The V_d representation predicts downstream task performance (mean AUC Spearman ρ = 0.705 under random K-fold cross-validation).
GLMap builds on the ideas and infrastructure of several outstanding open-source projects:
- ModelMap (Oyama et al., ACL 2025)
- DNA Foundation Benchmark (Feng et al., Nat.

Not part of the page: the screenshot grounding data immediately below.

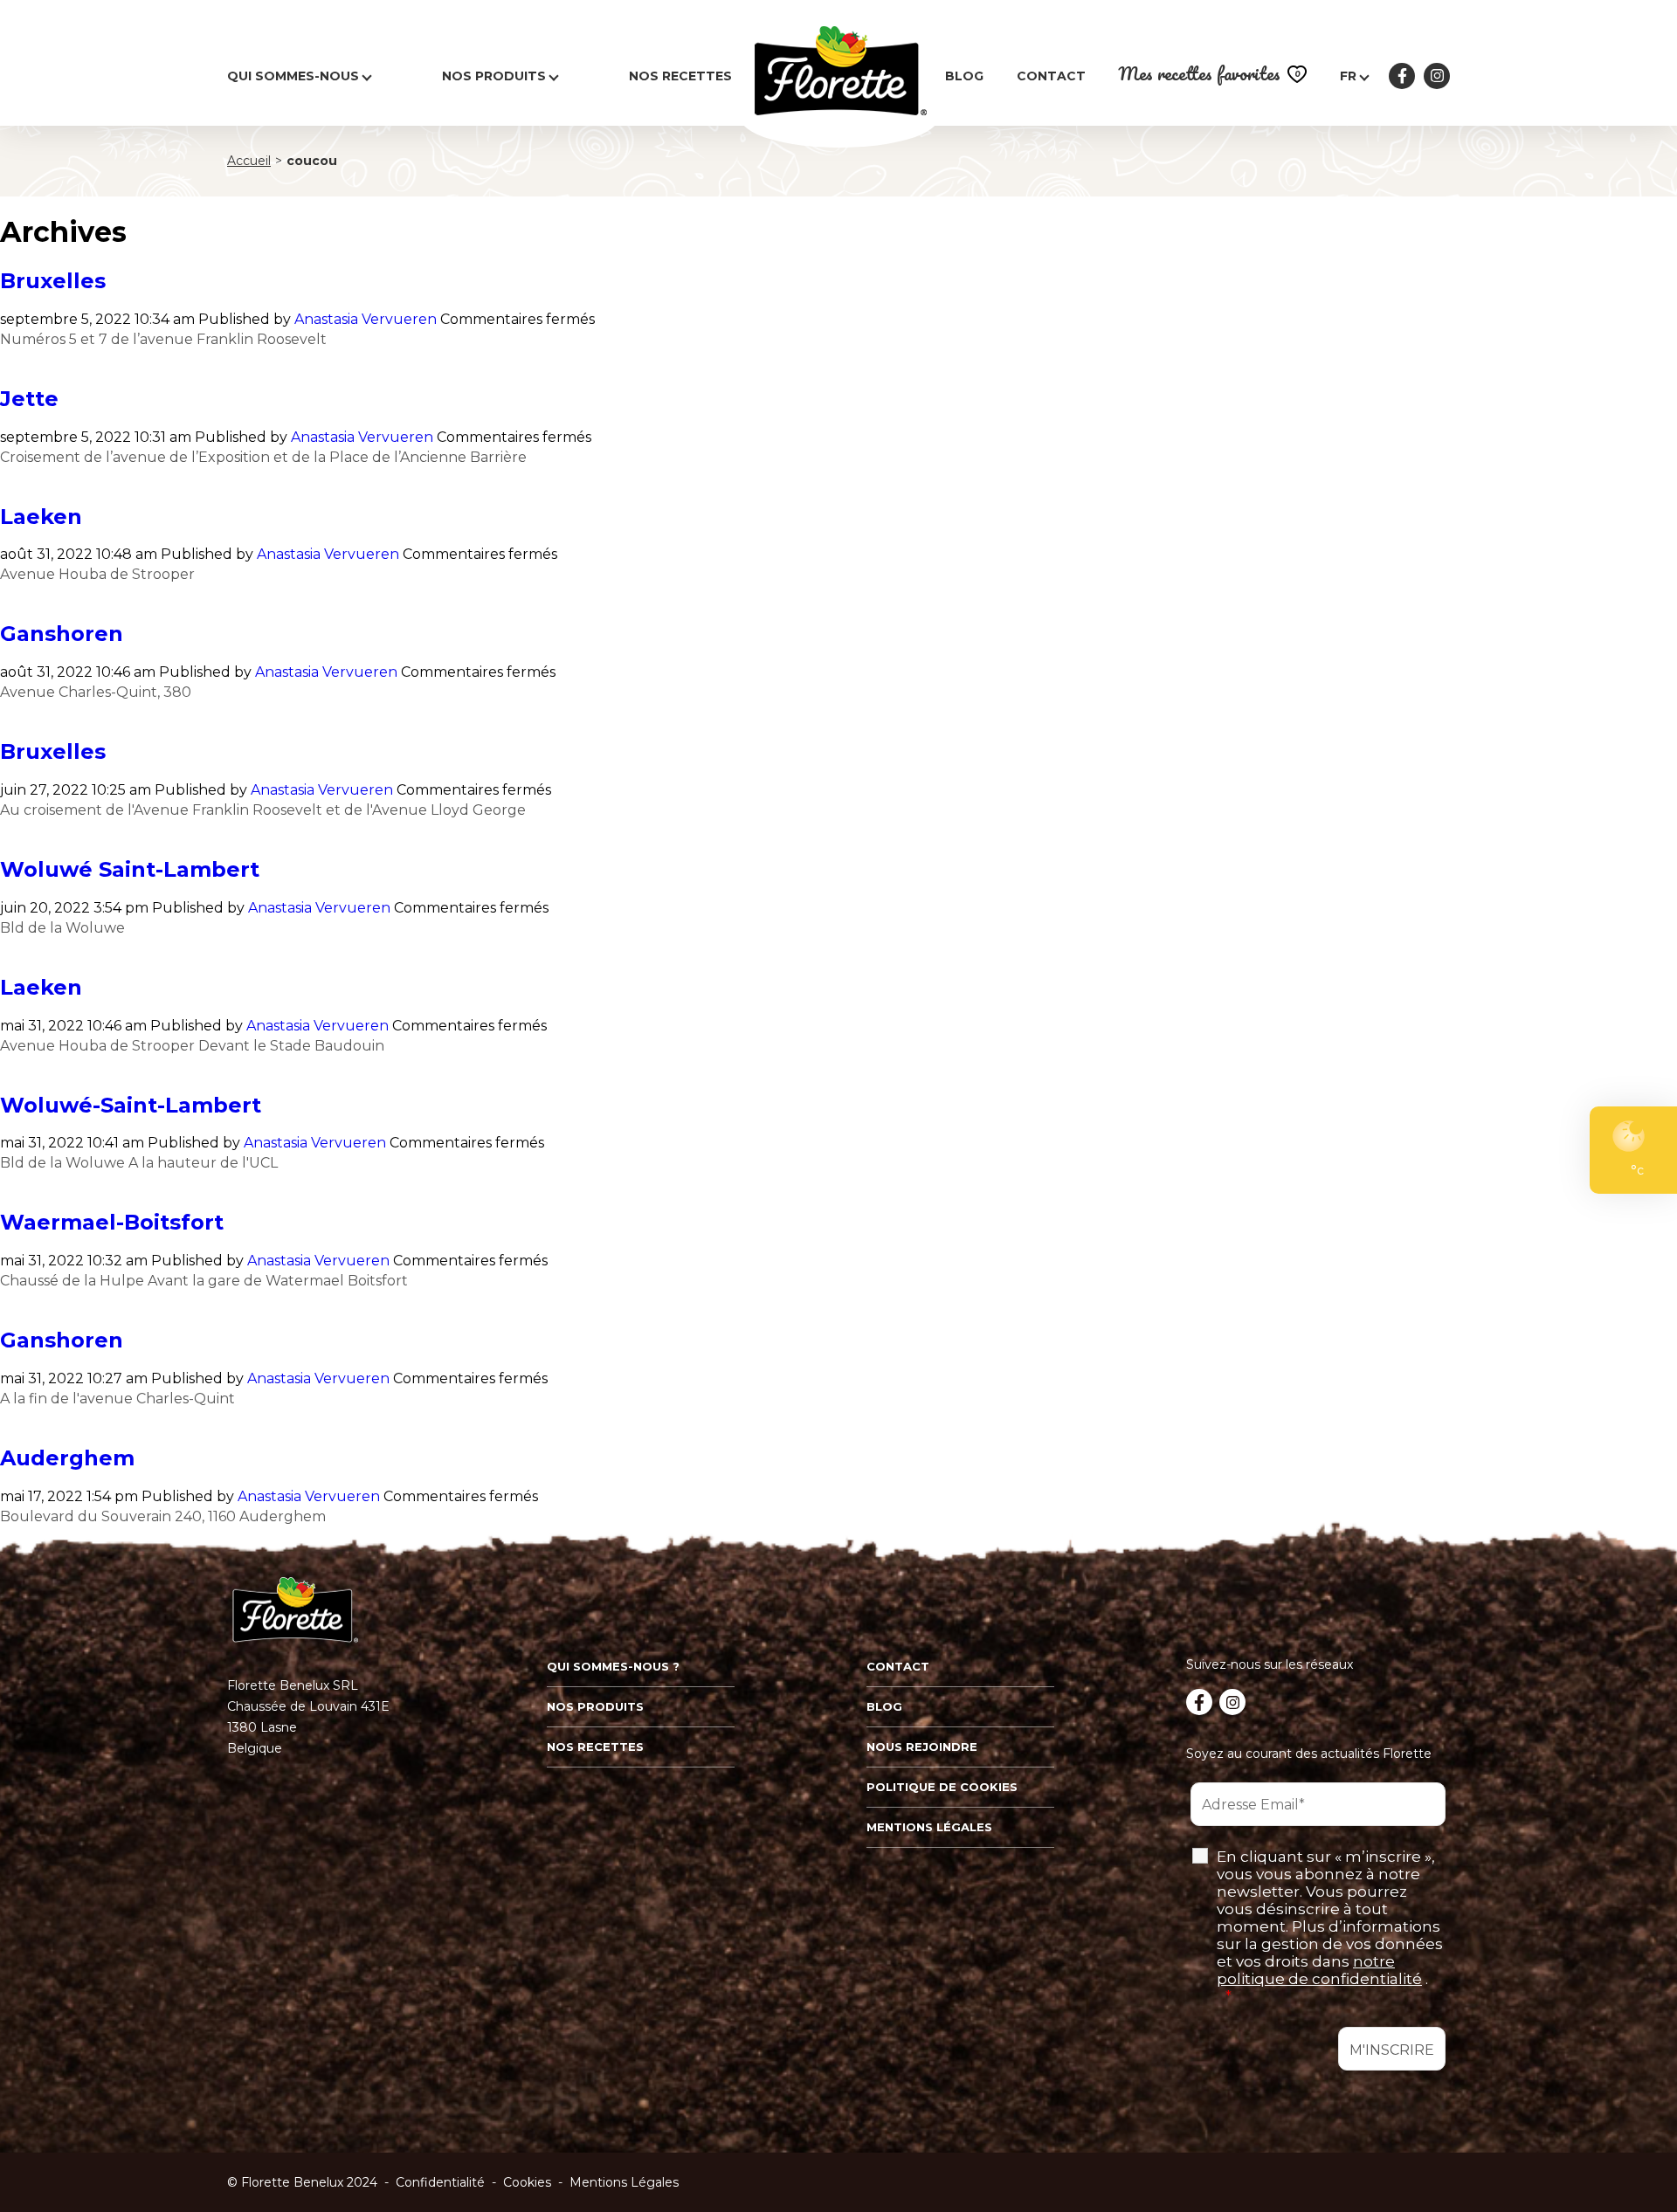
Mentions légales (929, 1827)
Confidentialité (440, 2182)
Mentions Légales (624, 2182)
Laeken (41, 516)
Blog (964, 76)
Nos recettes (680, 76)
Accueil (249, 161)
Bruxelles (53, 280)
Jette (29, 398)
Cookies (527, 2182)
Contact (1051, 76)
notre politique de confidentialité (1319, 1970)
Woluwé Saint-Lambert (129, 869)
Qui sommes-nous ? (613, 1666)
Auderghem (67, 1458)
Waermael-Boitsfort (112, 1222)
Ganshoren (61, 633)
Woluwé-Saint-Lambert (130, 1105)
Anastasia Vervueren (365, 319)
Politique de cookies (942, 1787)
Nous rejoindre (921, 1747)
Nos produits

Comm. 2025)
We also thank the authors and maintainers of the 123 genomic language models audited in this work for releasing their weights and code publicly.
@article{hou2026glmap,
title = {Profiling genomic language models as individuals in a population},
author = {Hou, Yusen and Long, Weicai and Su, Houcheng and Feng, Junning and Zhang, Yanlin},
journal = {In submission},
year = {2026}
}This repository uses two licenses:
- Source code (everything under
glmap/,scripts/,tests/, etc.): Apache-2.0. - Data artefacts (
data/panels/,results/scores/matrices/,results/scores/AR_MLM_scores/,results/analysis/): CC-BY-NC-SA-4.0. These artefacts inherit the upstream Plant Genomic Benchmark license (1,600 probes drawn from PGB; CC-BY-NC-SA-4.0 via ShareAlike). They are usable for non-commercial research with attribution; commercial use requires obtaining the panel from a license-compatible source.
Individual model weights also follow their own upstream licenses (see models/README.md).